Ross and his wife, the painter Jill O’Bryan, began Star Axis in the summer of 1971. Ross calls himself an earthworks artist, and the massive project certainly bears that out. Halfway up a craggy mesa a few miles southeast of Apache Springs on route 84 is a landscape that looks startlingly like a shot from the Curiosity Rover on Mars. If Curiosity were to find a massive stone temple embedded in one of those ruddy martian hills.
Star Axis, in its nearly-complete state, stands over 11 stories tall and is made of sandstone, granite, bronze, steel, and earth in a fashion as old as the Romans. Entering it, one walks into the side of the mesa between two massive walls curved like cupped hands, into the triangular mouth of a staired tunnel leading upwards. Standing at the foot of the stairs, looking up their length in the dark of a clear night, Polaris, the north star, is just visible through the aperture at the very top. Called an oculus, the round glass window above you matches the very small orbit of that nearly-unmoving star. But as you ascend, the window seems to expand. Simple perspective, but still a very deliberate aspect of the massive art-work. The growing oculus represents the larger and larger orbits that Polaris observed in past epochs.

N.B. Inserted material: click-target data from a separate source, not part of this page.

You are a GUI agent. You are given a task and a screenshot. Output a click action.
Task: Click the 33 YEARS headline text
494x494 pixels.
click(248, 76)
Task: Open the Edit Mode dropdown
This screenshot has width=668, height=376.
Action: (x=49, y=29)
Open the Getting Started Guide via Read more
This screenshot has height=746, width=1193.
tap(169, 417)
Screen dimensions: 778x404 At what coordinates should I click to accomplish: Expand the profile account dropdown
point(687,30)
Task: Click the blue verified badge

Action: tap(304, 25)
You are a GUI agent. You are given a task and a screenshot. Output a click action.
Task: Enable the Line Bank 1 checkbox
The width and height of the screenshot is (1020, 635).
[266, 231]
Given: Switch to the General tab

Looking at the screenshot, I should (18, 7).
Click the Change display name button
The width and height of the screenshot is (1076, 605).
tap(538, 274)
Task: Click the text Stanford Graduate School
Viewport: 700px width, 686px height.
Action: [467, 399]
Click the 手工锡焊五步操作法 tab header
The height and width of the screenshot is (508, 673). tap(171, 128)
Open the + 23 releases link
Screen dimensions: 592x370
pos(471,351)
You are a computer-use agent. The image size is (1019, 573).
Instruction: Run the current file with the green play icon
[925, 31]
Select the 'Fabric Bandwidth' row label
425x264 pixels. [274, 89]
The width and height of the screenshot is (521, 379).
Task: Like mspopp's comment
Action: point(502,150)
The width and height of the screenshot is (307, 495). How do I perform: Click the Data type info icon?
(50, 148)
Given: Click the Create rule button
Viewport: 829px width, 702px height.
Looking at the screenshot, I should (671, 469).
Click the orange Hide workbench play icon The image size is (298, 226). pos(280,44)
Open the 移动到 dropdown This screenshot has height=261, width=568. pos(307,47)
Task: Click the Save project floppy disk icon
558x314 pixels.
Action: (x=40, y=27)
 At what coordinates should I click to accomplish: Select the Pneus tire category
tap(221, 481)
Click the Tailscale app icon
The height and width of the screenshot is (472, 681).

It looks like a temple, and perhaps it is – a temple to mathematics, to astronomy, to the past and future of our planet. Polaris is currently in its smallest orbit, and over the centuries to come, the tilt of Earth’s axis will widen that orbit again in a progress called precession. It is currently open only to the lucky few, but Ross hopes to finish it by 2022, and has plans to donate it to the state of New Mexico as an astronomical park.